Testing out the winning boat for the Observer Boyne Tannum Hook Up for 2013 at Lake Awoonga Dam, (left) Sam Amos, 12, Cody Amos, 14, Keagan Amos, 16, Ned Beaumont, Jeff Amos.
Testing out the winning boat for the Observer Boyne Tannum Hook Up for 2013 at Lake Awoonga Dam, (left) Sam Amos, 12, Cody Amos, 14, Keagan Amos, 16, Ned Beaumont, Jeff Amos. Brenda Strong

Time to think about HookUp attack plan, check fishing gear

WITH only a week until the largest family fishing event in Australia starts at Bray Park, Boyne Island, it's time to check all the gear and start planning the attack for the weekend.

With the outlook over the next few days being not all that brilliant, winds and seas rising, one needs to have a fall back-up plan in case you can't get to where you wanted to go out on the reef.

The Boyne Tannum Hookup is all about the biggest fish in the species, and not about how many you can catch.

Many of the biggest fish, being Spanish mackerel, are caught at places such as Rundle Island, Jenny Lind Bank, or Bustard Head, using big fresh baits, or live baits.

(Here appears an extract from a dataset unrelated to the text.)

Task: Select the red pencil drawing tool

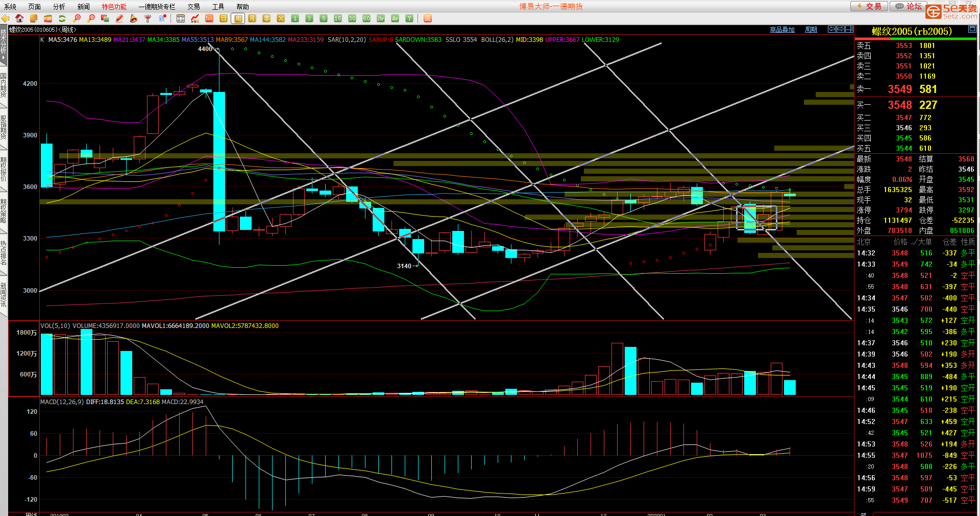Action: 119,18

With the event four weeks earlier in the year than the previous 16 years, things could be a little different.

The last quarter of the lunar phase is happening over that weekend, meaning smaller tides and run.

This should bring into play those deep spots over 50 metres, which hold the big reds, and snapper.

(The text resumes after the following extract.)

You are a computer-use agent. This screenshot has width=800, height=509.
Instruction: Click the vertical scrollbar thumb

It also has an effect on the behaviour of the fish where they are a lot more active and for those chasing trout, and lipper you should be well rewarded, so long as the big fella sorts the weather out.

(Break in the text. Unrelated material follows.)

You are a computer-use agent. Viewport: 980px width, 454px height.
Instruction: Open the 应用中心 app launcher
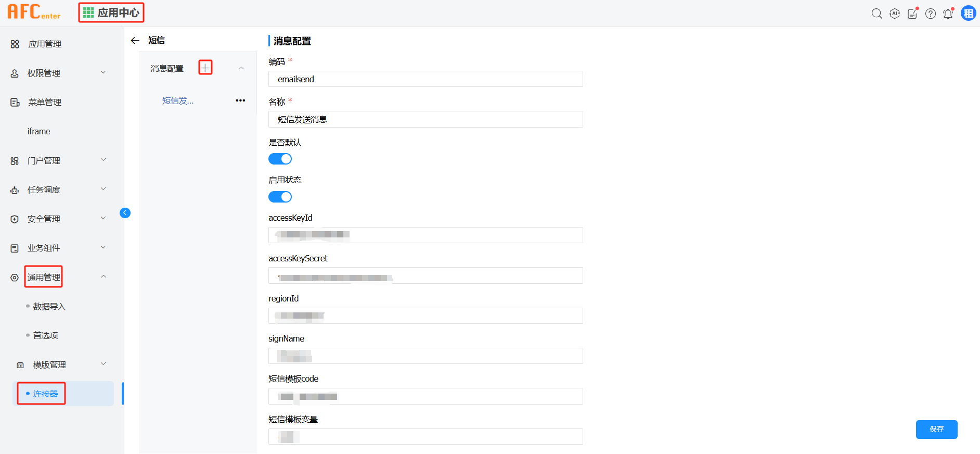[x=111, y=12]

Inshore things will be really firing with the water being a little warmer at the start of May.

Firstly, the barra will be quite active, and if you know your spots, the likes of fingermark, mangrove jack and salmon will be targeted.

The whole region is in such good nick at the moment with loads of bait, and prawns in the system.

Most of the in shore species are live categories, where you are required to either measure, photograph and release, or else keep them alive, so that they can be tagged measured, and released.

They must stay alive in the recovery tank for a set time to qualify, though.

Organisation of the rules and the event has evolved over many years of trial and error.

I was part of this right from the word go, back in 1995, but now I need my life back and retired from it a year or so ago.

But the evolution doesn't stop and little, subtle changes happen every year, so make sure you know the rules.

To run an event such as this requires a lot if dedication by the team, and also a lot of involvement by sponsors.

Do yourself a favour and check out who is sponsoring and where you can, support them.

Finally make sure your emergency stuff is up to scratch and that you are also a member of VMR Gladstone.

It looks like you will all need to have a chat with the big fella, to sort the weather.